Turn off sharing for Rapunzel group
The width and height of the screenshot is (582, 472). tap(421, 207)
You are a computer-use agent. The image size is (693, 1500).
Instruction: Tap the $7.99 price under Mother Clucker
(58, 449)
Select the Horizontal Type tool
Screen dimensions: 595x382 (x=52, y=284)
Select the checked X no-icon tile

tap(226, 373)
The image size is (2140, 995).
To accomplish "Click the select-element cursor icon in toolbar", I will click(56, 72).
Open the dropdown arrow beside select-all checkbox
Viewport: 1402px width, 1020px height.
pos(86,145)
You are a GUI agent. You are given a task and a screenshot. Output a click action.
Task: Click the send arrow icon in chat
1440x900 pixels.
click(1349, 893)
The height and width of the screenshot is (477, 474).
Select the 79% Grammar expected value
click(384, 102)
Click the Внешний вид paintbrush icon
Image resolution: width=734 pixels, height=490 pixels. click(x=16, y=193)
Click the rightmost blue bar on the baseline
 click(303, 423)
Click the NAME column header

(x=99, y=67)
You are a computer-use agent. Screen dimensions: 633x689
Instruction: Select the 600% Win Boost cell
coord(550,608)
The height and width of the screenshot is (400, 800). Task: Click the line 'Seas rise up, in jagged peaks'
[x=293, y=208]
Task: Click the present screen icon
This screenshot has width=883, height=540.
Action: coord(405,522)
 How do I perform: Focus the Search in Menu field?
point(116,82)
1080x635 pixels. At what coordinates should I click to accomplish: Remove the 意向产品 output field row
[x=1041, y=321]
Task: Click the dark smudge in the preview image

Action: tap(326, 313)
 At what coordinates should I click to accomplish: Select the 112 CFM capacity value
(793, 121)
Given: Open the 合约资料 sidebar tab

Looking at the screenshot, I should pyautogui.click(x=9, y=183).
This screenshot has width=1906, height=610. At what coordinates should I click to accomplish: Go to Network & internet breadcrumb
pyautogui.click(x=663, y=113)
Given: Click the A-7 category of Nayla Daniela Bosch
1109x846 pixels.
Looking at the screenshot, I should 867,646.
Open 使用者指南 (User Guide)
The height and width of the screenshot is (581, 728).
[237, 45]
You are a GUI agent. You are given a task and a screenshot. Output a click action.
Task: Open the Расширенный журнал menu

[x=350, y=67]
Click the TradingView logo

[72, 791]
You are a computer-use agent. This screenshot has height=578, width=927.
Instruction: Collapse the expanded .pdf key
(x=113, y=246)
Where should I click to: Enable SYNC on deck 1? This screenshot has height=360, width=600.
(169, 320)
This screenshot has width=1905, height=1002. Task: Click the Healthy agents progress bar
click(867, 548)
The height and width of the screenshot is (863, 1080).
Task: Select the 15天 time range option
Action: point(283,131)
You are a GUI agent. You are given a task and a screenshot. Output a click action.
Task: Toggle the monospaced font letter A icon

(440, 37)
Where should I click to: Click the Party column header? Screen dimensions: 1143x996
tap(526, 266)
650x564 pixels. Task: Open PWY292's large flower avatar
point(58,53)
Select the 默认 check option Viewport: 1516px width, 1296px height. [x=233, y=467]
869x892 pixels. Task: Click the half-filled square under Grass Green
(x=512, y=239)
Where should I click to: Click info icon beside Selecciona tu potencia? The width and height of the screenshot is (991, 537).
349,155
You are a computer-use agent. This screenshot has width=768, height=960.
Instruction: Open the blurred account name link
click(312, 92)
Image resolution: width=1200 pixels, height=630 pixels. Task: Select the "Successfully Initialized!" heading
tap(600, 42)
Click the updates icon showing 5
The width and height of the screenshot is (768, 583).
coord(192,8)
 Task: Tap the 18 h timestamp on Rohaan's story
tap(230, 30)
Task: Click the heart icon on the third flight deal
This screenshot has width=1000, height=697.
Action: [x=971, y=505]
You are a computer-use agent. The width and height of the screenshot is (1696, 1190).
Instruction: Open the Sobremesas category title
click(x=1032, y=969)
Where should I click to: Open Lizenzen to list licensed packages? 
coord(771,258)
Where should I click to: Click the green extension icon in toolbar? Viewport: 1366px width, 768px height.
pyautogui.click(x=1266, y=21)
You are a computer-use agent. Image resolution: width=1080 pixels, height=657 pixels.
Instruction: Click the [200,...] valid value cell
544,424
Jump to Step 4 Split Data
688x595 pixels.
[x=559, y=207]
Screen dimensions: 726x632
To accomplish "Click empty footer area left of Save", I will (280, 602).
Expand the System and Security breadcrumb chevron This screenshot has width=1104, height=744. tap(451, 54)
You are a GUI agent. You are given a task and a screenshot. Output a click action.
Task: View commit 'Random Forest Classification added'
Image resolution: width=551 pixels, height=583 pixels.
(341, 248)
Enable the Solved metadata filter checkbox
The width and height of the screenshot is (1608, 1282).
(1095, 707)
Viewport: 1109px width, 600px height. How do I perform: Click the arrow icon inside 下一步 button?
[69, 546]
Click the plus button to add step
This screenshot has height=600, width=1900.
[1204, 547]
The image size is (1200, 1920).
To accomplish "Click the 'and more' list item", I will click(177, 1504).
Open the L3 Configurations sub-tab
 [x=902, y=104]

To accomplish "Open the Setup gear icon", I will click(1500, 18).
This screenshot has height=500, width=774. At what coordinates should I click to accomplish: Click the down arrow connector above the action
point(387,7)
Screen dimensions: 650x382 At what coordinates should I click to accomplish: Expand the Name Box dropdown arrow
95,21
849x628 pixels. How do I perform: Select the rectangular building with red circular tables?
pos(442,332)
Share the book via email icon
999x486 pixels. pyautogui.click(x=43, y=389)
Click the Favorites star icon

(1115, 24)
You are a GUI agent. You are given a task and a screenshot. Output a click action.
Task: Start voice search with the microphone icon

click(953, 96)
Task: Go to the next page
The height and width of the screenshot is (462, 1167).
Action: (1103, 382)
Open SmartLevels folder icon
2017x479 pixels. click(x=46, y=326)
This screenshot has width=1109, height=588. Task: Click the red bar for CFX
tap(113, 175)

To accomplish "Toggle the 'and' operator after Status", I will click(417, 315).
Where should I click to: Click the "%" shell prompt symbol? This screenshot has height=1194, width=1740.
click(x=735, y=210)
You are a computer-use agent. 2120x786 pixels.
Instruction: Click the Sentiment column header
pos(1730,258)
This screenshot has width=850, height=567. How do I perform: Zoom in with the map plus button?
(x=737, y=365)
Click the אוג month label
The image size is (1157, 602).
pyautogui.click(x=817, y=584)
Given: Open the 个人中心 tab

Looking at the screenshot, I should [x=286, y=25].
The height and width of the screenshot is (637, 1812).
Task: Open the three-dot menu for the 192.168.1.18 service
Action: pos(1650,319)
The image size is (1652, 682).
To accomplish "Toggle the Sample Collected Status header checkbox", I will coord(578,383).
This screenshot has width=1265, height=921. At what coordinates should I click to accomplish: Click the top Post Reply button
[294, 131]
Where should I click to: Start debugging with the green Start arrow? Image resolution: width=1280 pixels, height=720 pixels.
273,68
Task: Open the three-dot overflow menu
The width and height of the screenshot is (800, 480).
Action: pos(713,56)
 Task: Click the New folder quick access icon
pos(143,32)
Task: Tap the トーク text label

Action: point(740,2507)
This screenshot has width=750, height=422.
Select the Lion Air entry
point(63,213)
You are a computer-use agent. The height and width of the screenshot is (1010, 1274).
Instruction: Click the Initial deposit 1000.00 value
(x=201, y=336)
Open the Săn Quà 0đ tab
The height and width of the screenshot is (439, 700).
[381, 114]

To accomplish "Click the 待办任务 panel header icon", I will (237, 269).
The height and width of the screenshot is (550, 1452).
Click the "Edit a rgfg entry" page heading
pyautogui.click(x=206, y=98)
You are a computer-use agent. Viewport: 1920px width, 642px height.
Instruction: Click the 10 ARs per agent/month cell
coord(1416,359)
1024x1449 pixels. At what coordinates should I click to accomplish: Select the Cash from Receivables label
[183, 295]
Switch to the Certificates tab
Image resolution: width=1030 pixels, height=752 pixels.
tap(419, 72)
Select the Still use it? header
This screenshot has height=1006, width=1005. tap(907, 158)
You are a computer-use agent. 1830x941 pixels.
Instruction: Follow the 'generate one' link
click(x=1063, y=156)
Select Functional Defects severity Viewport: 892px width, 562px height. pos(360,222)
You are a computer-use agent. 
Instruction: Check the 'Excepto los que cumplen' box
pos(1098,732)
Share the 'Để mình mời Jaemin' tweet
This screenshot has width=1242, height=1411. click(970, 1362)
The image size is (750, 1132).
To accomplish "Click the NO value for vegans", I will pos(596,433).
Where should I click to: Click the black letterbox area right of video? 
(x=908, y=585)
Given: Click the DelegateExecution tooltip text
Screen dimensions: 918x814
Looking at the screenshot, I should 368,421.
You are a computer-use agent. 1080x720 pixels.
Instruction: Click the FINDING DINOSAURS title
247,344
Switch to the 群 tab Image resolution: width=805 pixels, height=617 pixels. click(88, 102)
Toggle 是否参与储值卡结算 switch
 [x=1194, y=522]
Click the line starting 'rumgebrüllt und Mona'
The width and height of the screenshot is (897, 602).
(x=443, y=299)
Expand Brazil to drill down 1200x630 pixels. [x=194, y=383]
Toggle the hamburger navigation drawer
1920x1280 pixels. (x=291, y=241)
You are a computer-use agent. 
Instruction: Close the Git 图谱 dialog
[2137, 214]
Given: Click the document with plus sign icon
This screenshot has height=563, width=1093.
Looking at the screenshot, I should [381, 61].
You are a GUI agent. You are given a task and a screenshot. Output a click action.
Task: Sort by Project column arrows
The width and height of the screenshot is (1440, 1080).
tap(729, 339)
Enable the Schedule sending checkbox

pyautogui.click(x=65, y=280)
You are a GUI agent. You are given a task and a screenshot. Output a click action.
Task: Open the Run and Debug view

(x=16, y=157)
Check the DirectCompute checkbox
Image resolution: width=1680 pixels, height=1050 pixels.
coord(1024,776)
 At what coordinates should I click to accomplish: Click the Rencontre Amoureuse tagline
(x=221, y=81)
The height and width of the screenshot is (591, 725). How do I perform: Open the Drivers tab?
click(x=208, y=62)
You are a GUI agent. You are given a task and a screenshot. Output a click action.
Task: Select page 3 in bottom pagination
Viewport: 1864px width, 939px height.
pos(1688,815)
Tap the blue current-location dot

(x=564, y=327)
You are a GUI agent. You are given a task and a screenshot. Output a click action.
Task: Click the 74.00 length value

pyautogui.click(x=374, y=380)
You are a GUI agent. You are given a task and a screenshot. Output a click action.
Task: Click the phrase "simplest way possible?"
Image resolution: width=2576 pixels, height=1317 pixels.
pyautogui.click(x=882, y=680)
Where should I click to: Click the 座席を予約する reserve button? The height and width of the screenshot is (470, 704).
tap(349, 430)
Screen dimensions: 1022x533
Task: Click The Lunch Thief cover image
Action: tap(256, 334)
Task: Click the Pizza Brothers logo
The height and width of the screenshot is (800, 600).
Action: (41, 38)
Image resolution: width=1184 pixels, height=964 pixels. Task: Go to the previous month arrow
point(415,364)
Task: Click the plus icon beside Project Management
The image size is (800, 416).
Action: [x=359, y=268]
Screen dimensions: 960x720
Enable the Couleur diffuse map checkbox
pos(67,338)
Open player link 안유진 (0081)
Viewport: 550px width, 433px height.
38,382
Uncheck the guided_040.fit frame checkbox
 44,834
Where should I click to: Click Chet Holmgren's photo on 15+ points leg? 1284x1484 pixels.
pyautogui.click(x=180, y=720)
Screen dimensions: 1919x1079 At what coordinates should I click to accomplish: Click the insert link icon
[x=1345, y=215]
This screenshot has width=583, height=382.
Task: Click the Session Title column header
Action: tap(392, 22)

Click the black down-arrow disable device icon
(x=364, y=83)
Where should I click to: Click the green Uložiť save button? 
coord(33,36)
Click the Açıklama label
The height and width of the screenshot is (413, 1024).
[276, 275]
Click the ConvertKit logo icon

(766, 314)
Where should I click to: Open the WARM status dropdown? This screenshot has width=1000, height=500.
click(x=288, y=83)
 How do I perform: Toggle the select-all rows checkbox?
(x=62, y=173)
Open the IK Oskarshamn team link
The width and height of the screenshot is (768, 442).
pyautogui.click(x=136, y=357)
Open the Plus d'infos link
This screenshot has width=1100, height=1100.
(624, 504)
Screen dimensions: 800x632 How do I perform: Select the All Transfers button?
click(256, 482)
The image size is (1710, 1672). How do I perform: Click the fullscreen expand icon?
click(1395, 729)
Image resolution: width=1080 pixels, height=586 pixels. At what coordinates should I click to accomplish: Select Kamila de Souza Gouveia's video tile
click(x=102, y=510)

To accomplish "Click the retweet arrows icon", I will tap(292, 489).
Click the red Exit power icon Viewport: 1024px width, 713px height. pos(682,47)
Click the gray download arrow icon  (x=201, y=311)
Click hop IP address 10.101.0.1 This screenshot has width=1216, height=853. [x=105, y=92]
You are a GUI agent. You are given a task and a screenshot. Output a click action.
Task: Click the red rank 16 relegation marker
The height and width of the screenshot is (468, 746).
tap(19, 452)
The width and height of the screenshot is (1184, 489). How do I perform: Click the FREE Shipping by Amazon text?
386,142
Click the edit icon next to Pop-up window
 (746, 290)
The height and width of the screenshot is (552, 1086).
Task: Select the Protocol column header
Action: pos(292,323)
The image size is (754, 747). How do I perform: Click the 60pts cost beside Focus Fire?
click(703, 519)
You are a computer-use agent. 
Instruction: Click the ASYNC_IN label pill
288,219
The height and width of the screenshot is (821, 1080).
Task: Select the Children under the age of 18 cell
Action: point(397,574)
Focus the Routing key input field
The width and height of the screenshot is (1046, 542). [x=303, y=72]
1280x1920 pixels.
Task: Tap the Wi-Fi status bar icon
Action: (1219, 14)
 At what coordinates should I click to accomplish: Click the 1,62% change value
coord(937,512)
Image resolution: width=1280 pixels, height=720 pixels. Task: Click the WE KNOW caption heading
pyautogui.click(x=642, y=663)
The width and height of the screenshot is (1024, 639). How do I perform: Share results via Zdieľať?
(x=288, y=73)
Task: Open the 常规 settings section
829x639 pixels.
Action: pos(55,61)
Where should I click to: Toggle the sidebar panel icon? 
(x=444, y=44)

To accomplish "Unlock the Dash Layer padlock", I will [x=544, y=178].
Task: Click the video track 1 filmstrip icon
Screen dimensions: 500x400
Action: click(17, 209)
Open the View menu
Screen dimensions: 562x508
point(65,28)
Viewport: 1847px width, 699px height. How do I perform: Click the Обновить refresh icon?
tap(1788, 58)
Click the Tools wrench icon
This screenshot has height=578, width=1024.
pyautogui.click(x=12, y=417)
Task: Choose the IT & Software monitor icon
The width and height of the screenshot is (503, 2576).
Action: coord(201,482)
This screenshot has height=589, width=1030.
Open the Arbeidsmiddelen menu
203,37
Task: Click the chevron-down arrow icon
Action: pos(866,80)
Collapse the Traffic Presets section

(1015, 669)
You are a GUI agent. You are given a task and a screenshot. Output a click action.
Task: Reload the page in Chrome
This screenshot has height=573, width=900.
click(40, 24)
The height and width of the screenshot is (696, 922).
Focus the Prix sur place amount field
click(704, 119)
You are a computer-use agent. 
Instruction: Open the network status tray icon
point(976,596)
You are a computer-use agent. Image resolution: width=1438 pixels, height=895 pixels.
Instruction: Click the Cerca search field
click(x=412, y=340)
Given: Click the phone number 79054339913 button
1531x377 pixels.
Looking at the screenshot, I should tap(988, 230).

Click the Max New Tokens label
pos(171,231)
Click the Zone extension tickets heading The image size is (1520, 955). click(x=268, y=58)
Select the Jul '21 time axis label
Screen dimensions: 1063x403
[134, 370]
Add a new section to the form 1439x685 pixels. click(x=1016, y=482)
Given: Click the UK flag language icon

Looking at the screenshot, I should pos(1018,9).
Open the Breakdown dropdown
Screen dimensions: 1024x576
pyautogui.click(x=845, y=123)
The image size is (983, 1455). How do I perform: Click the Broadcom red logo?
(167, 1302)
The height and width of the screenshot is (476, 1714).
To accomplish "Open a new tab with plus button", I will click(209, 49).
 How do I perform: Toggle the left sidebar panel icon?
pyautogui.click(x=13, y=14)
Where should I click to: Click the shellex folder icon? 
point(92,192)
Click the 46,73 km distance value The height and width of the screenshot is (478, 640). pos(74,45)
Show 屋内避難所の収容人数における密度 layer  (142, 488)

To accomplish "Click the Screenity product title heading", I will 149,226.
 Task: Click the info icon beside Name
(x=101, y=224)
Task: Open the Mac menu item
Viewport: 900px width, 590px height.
* * *
_Task statement_.
Wherever a line of the data above contains "item", copy that line.

_Task answer_.
To accomplish "Click the 'and more' list item", I will click(177, 1504).
Task: Open the Mac menu item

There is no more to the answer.